The other Perplexity quirk: it cites with explicit URL attribution. Citation share on Perplexity is a cleaner signal than on engines that summarize without citation. If you're benchmarking AEO progress, Perplexity is the engine to track first.
Practical rule: every primary entity (Organization, Person if you're a personal brand, primary Product line) gets a sameAs array pointing at the canonical external identifiers. Wikidata first, Wikipedia second, official socials third.
Claude: conservative merge, structure-sensitive
Anthropic's parser is the most conservative of the five. It will not merge entities that aren't explicitly tied through @id. It also reads structure more literally: if your Article entity has author set to a nested Person object instead of an @id reference back to the canonical Person, Claude will treat that author as a different person than the one referenced from your Organization.
The fix is the same as the ChatGPT case (always reference, never nest), but Claude punishes the same bug harder.
Claude also weights description fields heavily. A good description on your primary Person and Organization entities materially affects how Claude characterizes you when summarizing. Sloppy descriptions land in answers verbatim, sometimes for years.
Practical rule: write description fields like they are headlines. They are.

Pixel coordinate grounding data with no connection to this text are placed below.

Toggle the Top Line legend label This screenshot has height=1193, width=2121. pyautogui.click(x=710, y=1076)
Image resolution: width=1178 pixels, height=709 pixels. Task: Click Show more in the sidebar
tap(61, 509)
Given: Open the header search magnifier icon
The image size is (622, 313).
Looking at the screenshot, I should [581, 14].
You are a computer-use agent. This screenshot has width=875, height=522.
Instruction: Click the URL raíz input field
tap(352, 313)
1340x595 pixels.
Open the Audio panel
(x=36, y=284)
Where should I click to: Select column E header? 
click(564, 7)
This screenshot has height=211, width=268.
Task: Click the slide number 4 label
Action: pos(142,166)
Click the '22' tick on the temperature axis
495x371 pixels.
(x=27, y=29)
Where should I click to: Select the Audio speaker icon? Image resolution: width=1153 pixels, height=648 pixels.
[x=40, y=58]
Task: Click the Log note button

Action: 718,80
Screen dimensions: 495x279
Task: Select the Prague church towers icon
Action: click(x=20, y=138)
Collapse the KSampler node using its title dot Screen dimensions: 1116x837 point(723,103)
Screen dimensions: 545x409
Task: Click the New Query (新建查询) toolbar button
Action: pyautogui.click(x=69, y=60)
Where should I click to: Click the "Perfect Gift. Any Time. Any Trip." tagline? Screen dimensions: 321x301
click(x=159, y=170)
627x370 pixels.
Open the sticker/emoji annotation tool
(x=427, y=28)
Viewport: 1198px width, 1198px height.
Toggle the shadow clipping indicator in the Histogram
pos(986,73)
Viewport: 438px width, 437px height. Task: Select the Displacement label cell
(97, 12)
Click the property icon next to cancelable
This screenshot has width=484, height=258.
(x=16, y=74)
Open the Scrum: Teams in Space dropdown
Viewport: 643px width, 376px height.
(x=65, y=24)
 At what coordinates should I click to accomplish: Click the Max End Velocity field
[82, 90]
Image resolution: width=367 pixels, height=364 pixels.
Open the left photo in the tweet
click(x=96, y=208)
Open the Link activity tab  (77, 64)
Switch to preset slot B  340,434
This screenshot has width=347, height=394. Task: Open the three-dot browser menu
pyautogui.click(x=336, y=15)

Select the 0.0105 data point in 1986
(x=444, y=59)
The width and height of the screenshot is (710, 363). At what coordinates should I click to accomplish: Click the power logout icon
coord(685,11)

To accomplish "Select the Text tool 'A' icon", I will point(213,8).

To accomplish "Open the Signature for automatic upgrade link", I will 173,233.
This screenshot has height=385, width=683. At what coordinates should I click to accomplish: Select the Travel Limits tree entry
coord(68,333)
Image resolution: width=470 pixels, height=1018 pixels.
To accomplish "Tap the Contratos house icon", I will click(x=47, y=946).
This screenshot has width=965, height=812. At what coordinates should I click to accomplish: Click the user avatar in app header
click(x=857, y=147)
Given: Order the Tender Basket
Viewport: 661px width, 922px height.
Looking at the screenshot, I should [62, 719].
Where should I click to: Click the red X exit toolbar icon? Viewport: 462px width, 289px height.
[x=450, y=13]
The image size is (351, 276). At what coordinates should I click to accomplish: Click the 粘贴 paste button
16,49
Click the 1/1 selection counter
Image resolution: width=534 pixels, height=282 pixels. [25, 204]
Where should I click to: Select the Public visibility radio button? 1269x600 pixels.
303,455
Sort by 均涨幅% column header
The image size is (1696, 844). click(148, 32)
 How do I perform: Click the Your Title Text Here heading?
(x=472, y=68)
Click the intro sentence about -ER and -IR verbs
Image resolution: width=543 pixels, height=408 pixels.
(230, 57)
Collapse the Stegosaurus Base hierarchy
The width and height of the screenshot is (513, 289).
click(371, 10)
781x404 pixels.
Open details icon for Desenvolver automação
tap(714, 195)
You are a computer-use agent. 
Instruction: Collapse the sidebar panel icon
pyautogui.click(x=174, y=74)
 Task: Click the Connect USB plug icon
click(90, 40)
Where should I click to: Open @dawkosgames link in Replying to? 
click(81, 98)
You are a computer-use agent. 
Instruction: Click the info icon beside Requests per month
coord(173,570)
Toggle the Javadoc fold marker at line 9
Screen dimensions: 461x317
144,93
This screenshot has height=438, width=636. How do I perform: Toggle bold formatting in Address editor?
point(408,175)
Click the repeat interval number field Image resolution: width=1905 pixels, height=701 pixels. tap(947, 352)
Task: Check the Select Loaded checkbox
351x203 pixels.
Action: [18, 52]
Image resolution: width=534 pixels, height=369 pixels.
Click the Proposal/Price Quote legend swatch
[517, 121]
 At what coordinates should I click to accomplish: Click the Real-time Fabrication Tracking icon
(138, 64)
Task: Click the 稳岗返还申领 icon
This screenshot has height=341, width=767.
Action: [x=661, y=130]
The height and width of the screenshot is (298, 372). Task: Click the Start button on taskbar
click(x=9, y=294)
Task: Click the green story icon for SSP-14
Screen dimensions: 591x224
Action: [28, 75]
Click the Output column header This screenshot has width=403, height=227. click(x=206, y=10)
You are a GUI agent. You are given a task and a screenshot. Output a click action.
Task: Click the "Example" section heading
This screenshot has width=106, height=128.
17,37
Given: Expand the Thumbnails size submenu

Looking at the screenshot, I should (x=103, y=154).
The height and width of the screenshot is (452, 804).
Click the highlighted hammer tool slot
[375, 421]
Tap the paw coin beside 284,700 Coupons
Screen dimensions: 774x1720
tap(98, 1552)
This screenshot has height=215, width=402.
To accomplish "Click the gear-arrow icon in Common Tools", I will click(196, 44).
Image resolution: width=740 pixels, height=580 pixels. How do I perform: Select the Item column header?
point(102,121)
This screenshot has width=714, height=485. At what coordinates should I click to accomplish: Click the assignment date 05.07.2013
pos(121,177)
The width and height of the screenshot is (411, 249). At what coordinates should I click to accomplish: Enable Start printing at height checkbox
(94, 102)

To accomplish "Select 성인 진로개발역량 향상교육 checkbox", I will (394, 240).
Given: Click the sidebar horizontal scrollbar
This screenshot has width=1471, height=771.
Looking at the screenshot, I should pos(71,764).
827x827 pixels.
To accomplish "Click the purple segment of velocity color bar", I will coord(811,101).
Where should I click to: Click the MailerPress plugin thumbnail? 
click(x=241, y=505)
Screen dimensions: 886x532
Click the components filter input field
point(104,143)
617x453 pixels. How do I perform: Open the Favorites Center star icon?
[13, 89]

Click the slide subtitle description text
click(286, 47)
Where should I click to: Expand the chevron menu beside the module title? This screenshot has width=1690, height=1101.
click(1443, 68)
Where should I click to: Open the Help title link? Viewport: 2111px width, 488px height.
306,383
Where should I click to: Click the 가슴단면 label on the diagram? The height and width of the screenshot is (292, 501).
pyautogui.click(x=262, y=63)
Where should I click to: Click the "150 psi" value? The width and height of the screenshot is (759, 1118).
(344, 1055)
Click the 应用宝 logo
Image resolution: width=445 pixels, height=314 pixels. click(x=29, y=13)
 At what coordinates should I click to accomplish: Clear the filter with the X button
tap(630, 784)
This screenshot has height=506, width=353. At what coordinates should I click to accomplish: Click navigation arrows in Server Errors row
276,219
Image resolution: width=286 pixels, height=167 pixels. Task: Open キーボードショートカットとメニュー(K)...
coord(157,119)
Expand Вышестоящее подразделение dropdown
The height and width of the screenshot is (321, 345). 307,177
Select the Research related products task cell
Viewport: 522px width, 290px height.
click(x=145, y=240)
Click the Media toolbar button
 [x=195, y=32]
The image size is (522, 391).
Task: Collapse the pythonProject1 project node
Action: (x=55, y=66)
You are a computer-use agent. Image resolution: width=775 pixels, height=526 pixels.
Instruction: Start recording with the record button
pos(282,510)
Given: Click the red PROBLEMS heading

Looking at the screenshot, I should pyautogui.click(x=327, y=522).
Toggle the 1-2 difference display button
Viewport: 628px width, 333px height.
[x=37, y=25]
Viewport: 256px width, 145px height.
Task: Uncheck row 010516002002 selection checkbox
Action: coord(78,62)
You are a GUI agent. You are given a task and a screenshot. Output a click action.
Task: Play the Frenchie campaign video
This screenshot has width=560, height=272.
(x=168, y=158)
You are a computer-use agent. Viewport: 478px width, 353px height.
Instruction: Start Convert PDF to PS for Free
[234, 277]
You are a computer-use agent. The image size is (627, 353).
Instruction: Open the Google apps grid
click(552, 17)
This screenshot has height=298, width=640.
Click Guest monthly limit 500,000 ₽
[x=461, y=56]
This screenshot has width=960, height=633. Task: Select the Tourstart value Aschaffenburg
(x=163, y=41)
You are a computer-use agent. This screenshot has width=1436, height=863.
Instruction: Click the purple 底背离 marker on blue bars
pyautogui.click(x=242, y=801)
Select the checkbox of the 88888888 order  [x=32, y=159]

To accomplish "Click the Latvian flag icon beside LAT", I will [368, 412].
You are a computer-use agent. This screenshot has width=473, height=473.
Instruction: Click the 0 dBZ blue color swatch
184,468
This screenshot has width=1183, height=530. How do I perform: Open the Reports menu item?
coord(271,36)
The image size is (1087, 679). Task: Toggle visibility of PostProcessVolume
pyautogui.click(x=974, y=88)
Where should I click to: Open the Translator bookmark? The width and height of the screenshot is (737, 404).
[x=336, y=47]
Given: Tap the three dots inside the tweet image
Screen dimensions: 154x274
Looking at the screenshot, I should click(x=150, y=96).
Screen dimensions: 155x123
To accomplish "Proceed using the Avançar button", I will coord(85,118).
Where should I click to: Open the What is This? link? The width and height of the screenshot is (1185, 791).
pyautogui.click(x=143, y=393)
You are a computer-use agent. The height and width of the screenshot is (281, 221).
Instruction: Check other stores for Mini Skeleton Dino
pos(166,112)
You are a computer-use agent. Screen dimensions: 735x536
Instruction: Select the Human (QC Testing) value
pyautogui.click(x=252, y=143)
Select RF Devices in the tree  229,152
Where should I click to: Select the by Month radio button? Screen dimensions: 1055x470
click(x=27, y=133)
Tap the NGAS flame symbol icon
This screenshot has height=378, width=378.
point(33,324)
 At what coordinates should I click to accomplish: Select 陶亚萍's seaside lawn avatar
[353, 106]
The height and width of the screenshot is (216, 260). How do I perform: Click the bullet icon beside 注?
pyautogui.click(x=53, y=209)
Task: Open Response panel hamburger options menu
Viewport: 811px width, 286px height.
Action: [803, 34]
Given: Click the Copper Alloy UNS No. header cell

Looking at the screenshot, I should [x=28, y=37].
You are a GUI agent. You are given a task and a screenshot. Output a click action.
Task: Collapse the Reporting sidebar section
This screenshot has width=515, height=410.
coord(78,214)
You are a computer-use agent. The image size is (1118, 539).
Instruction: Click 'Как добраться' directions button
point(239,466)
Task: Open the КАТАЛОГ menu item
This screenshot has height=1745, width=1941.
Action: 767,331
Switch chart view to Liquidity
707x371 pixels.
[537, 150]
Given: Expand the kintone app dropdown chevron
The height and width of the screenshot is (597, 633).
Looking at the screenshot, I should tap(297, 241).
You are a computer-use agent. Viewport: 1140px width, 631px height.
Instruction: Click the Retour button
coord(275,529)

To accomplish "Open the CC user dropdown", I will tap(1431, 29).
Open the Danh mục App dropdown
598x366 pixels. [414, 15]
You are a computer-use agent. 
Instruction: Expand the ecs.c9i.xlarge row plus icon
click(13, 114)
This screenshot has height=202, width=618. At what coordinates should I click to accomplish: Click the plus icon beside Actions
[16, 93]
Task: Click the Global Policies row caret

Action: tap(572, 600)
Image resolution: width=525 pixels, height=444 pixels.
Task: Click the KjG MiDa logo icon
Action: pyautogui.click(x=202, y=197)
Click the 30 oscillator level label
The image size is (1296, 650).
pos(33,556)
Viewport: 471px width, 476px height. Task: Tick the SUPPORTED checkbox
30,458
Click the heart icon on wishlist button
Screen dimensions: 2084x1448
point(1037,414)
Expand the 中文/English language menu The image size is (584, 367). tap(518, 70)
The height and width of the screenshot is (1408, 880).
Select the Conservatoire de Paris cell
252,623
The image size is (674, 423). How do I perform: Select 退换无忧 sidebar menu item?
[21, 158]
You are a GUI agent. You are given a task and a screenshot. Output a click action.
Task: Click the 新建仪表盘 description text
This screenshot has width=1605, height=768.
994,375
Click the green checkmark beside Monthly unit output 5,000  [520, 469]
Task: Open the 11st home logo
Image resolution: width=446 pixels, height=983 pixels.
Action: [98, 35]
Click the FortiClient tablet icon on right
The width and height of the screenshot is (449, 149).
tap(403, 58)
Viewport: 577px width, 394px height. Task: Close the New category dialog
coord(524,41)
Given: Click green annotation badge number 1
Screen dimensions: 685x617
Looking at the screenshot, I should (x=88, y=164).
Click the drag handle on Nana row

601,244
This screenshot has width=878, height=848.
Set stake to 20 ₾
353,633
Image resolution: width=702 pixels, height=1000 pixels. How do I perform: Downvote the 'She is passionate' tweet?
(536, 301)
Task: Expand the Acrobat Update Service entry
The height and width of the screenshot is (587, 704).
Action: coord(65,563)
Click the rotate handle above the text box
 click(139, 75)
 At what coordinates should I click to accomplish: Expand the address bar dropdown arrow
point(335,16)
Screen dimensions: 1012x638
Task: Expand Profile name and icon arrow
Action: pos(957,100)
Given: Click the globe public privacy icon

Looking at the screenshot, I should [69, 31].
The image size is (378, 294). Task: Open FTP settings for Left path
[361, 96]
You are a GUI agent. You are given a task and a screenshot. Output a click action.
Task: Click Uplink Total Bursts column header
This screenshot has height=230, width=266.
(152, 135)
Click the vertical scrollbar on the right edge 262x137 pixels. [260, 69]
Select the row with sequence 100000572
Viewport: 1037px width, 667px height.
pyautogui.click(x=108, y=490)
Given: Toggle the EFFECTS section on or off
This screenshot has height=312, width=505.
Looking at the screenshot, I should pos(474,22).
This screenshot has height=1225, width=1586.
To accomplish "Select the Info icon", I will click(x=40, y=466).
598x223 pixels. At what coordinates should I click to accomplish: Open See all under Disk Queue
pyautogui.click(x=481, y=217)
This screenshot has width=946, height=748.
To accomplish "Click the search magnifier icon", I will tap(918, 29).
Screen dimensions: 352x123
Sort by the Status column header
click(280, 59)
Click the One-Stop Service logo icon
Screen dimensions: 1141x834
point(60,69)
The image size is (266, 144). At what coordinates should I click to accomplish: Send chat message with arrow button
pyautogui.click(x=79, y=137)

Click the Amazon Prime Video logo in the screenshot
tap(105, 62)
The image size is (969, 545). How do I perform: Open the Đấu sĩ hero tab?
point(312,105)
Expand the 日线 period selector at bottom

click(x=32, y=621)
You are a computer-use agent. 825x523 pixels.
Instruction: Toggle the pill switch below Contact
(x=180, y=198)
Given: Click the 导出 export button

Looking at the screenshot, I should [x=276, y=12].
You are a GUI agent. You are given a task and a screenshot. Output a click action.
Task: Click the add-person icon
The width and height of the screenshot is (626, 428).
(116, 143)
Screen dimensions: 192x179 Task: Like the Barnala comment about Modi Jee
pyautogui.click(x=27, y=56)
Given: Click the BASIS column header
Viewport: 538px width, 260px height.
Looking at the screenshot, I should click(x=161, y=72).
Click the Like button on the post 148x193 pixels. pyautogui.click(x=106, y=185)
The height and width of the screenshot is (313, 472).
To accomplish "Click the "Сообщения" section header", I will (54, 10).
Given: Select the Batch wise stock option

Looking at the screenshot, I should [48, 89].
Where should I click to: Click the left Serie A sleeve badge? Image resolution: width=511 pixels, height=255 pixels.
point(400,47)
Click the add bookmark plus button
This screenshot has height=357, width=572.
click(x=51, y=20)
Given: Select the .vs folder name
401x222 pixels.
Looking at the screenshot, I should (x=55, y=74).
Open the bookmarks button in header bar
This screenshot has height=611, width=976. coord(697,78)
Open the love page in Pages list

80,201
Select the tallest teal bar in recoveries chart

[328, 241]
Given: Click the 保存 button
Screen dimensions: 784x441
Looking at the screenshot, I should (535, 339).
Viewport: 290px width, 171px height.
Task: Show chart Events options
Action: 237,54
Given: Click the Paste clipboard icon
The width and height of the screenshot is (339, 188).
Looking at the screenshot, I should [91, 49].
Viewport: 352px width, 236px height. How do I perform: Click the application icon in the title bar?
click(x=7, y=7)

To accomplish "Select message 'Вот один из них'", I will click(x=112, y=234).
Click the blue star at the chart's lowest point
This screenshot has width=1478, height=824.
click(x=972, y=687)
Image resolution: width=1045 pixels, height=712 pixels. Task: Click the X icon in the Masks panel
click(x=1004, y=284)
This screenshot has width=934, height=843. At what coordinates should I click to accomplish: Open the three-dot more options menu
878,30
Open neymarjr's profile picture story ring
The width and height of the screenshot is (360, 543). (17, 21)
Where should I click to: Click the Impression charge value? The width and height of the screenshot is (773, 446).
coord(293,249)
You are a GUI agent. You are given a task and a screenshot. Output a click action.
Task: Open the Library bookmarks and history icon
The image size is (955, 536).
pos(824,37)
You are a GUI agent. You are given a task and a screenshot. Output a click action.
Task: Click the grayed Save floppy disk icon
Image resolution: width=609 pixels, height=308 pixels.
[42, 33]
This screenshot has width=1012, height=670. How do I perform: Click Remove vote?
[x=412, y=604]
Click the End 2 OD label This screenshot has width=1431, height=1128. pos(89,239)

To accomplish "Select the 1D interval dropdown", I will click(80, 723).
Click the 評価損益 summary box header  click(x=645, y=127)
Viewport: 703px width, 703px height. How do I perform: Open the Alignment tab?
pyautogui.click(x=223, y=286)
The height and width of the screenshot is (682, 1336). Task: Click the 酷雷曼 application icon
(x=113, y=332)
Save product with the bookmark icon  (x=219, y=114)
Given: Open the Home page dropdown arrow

Gemini: weighted by Google's existing signals
Gemini sits inside Google's broader infrastructure, so it has access to crawl history, link graph, and entity associations Google has built up over a decade. The result: Gemini is the most forgiving engine on schema bugs and the least forgiving on broader topical authority.
You can ship perfect JSON-LD and still not get cited by Gemini if Google's existing topical assessment of your site doesn't match the query. Conversely, you can ship mediocre JSON-LD and still get cited if Google already trusts you on the topic.
Gemini is the engine where schema is necessary but insufficient. Content depth and authority matter more here than on the others.
Practical rule: Gemini is the engine to deprioritize when scoping schema work. Fix it last. Fix content first.
Google AI Overviews: structured-data-first, citation-shy
AI Overviews extract from the same crawl that powers regular search, but they weight @graph extraction heavily and prefer to cite sites with rich, well-formed structured data. The catch is they often summarize without obvious citation, so attribution is harder to track than on Perplexity.
The bug pattern that hits AI Overviews hardest is the JS-rendered schema problem (bug #8 in the catalog). Googlebot renders JS for indexing, but the AI Overviews extraction pipeline reads the initial HTML response in many cases. Schema that only exists post-hydration is invisible to the AI Overviews path even when regular Google search ranks the page well. I've found this on multiple engagements where the team thought their schema was fine because Search Console reported it as valid.
Practical rule: emit schema server-side in the initial response. Always.
What this means for engagement scoping
The five engines are not interchangeable. The work that helps ChatGPT (stable @ids) is different from the work that helps Perplexity (sameAs chains) which is different from what helps Google AI Overviews (server-side rendering). A useful Sprint scope orders the work by which engines you most need to win on, not by which fixes look most impressive in a deck.
When I scope a Sprint, I ask which engines drive the queries the brand most wants to own. Then the architecture decisions and per-template implementation prioritize the schema patterns those engines are most sensitive to. The validator suite encodes the rules.
If you don't know which engines matter to you, that's a question the Audit answers. RankLabs runs your priority queries across all five and reports who cites you, who cites competitors, and where the structural gap is. Without that baseline, you're guessing.
The engines are not magic. They each have rules. Schema work that respects the rules wins. Schema work that doesn't, doesn't.